Twelve epigenetic clock models measuring six aging intervention datasets with sporadic significance. Black diamonds represent the mean change in epigenetic age residual $\left(∆\text{resid}\right)$ for all subjects in the cohort. Upper and lower black error bars indicate standard error of the mean. Secondary y-axis (right) resolution is increased by 20x for DunedinPoAm38 and DunedinPACE. Red asterisk indicates a significant result for that clock for that dataset, as calculated by a paired t-test (p value < 0.05). Red hash for GSE149747 indicates a p-value of 0.066.

Table 1: Ten longitudinal human DNA methylation datasets that capture either an aging intervention or an aging event.

Summary of the publicly available human DNA methylation datasets which had multiple timesteps per subject (longitudinal) and which captured an intervention or event during the trial.

Accession #	Reference	Intervention / Event Type	Duration	N
GSE184202	(Petitpierre et al. 2022)	Acupuncture	Hours	11
GSE171140	(Voisin et al. 2020)	High Intensity Interval Training Exercise	4 weeks	36
GSE149747	(Fitzgerald et al. 2021)	Diet, Supplements, Exercise, and Lifestyle	8 weeks	19
GSE63499	(Shade et al. 2017)	Folic Acid Supplements	8 weeks	12
E-MTAB-8956	(Yaskolka Meir et al. 2016; Gepner et al. 2018)	Low Carb Diet and Exercise	1.5 years	30
GSE74548	(Sae-Lee et al. 2018)	Folic Acid and Vitamin B12 Supplements	2 years	14
GSE142536	(Sadahiro et al. 2020)	Intensive Surgery	1 day	30
GSE140038	(Sehl et al. 2020)	Radiotherapy with or without Chemotherapy	Months	72
E-MTAB-12527	(Yaskolka Meir et al. 2021)	Mediterranean Diet with Red Meat	2 Years	81
E-MTAB-12527	(Yaskolka Meir et al. 2021)	Mediterranean Diet with No Red Meat	2 Years	87

Table 2: Summary of the epigenetic clocks used in this study.

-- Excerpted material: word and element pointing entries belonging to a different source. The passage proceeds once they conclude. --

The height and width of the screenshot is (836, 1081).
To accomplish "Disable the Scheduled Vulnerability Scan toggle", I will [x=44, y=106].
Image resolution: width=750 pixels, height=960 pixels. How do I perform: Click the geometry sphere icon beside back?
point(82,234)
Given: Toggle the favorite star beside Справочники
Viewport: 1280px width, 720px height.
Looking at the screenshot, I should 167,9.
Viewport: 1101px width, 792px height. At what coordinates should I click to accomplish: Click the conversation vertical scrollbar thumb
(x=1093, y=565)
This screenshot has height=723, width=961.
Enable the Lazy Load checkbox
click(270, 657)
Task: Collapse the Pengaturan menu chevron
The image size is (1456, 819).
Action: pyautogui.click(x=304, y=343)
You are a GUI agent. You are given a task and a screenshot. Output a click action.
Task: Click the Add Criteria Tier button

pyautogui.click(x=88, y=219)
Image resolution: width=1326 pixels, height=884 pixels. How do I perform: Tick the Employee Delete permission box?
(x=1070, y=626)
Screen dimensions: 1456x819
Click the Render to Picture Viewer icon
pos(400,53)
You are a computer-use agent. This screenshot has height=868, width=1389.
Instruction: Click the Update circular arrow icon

Summary of the epigenetic clock models, trained to predict either chronological age, mortality risk, or pace of aging. The PC clocks represent a group of clocks, including PCHannum, PCHorvath MT, PCHorvath SB, PCPhenoAge, and PCGrimAge.

Clock	Trained to predict…	# of CpGs	Reference
Hannum	Chronological Age	71	(Hannum et al. 2013)
Horvath multi-tissue (MT)	Chronological Age	353	(Horvath 2013)
Horvath skin and blood (SB)	Chronological Age	391	(Horvath et al. 2018)
PhenoAge	Mortality Risk	513	(Levine et al. 2018)
GrimAge	Mortality Risk	1,030	(Lu et al. 2019)
DunedinPoAm38	Pace of aging	47	(Belsky et al. 2020)
DunedinPACE	Pace of aging	173	(Belsky et al. 2022)
PC clocks	Chronological Age/Mortality Risk	78,464	(Higgins-Chen et al. 2022)

Table 3: Multiple hypothesis testing of the significant changes in epigenetic age.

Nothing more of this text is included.